Member of the Canadian Parliament for Hamilton Mountain
- In office 1974–1979
- Preceded by: Duncan Beattie
- Succeeded by: Duncan Beattie

Personal details
- Born: February 19, 1925 Montreal, Quebec, Canada
- Died: February 22, 1991 (aged 66) Charlottetown, Prince Edward Island, Canada
- Party: Liberal
- Alma mater: McGill University
- Coaching career

Coaching career (HC unless noted)

Football
- 1950: Verdun Pats
- 1951–1952: Verdun Shamcats
- 1953–1956: Verdun HS (PQ)
- 1957–1970: Mount Allison

Administrative career (AD unless noted)
- 1963–1971: Mount Allison

= Gus MacFarlane =

Canadian politician, coach, and administrator (1925–1991)
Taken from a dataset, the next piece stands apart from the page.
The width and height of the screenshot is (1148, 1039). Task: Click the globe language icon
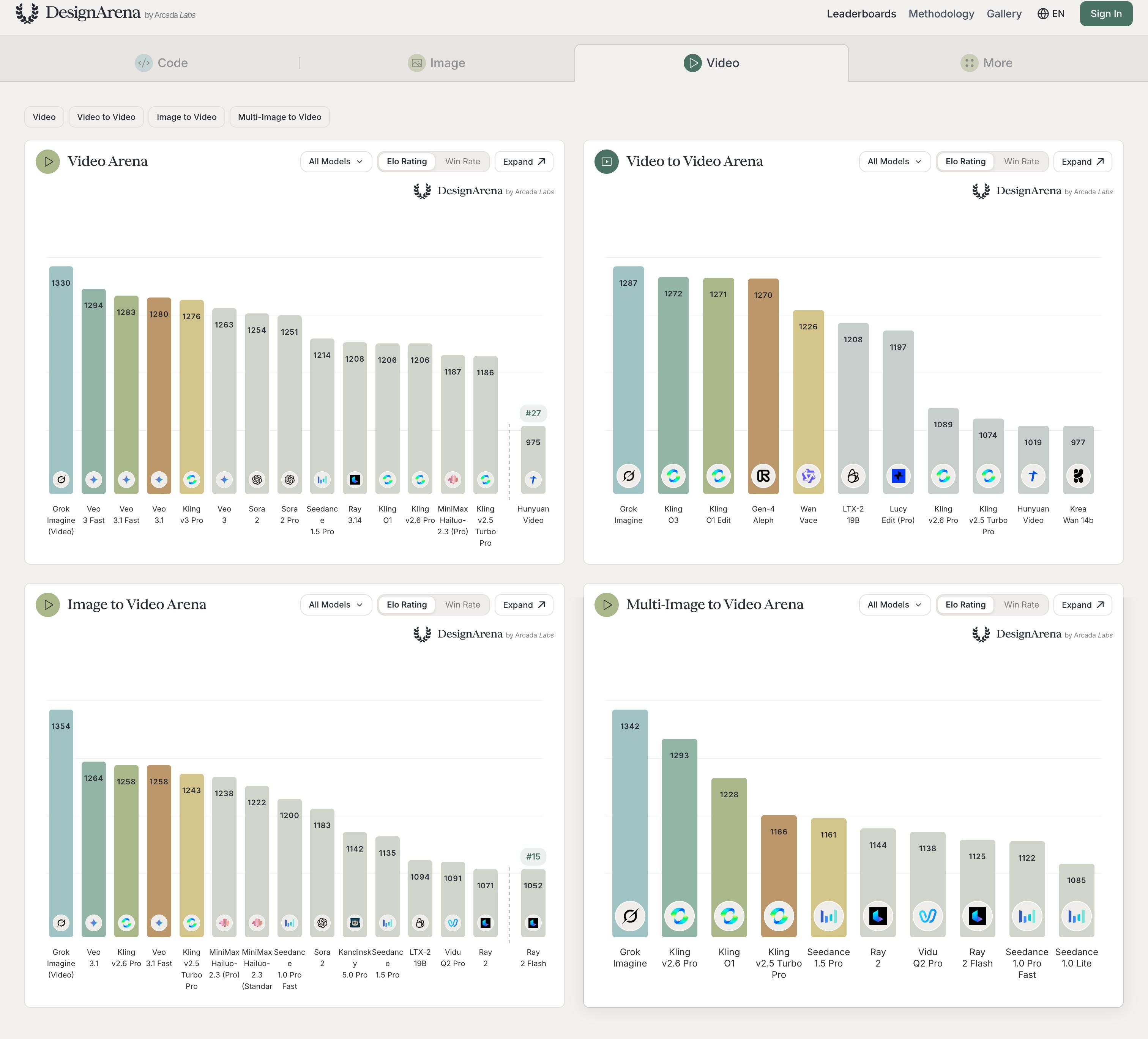1042,14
Angus "Gus" MacFarlane (February 19, 1925 - February 22, 1991) was a Canadian politician the Liberal MP for Hamilton Mountain from 1974 to 1979. He served as Chief Government Whip from 1977 to 1978. Prior to entering politics, MacFarlane was a coach and administrator, most notably at Mount Allison University.

==Early life==
MacFarlane was born in Montreal, Quebec on February 19, 1925 to Scottish immigrants Duncan and Katherine (McChristies) MacFarlane. He served as a flying officer in the Royal Canadian Air Force during World War II. He graduated from McGill University and worked as a teacher in Verdun, Quebec from 1950 to 1957.

==Athletics==
In 1950, MacFarlane led the Verdun Pats to Quebec Rugby Football Union junior title. The following season, five of Verdun's junior teams merged to form the Verdun Shamcats and MacFarlane was chosen to serve as coach of the new team. He left the Shamcats in 1953 to become a teacher and coach at Verdun High School.

In 1957, MacFarlane became the head football and basketball coach at Mount Allison University in Sackville, New Brunswick. He recruited a number of football players from Montreal. His teams were competitive despited the school's small size. One of his players, Rick Black, was the first player from a Maritime university to be selected in the Canadian college draft. In 1963, he became the school's director of physical education and athletics. In 1969, he was named manager of the Canada men's national basketball team. He resigned both jobs in 1971 to become the resource assistant at the Administrative Center for Sport and Recreation in Ottawa. In this role, MacFarlane assisted amateur sports organizations with fundrasing.

==Politics==
From 1968 to 1970, MacFarlane was president of the Westmorland—Kent Liberal Association. In 1972, he moved to Hamilton, Ontario to become the dean of men at McMaster University. He became involved with the Liberal Party in that city and served on the Hamilton Liberal Association's policy committee.

In 1974, MacFarlane ran for the House of Commons of Canada in the Hamilton Mountain riding. He beat Progressive Conservative incumbent Duncan Beattie 22,253 votes to 17,922. On January 21, 1977, he was appointed chief government whip in the House of Commons by Prime Minister Pierre Trudeau. He was replaced by Cliff McIsaac in October 1978 and reassisgned to the role of parliamentary secretary to Minister of State (Federal-Provincial Relations) Marc Lalonde.

MacFarlane was defeated for reelection to the House of Commons in 1979, losing to Beattie 21,348 votes to 17,334. He ran again in the 1980 Canadian federal election and finished third behind NDP candidate Ian Deans and Beattie.

==Later life==
In 1980, MacFarlane was appointed to the War Veterans Allowance Board. He spent his later years working with the Department of Veterans Affairs in Charlottetown. He died there on February 22, 1991.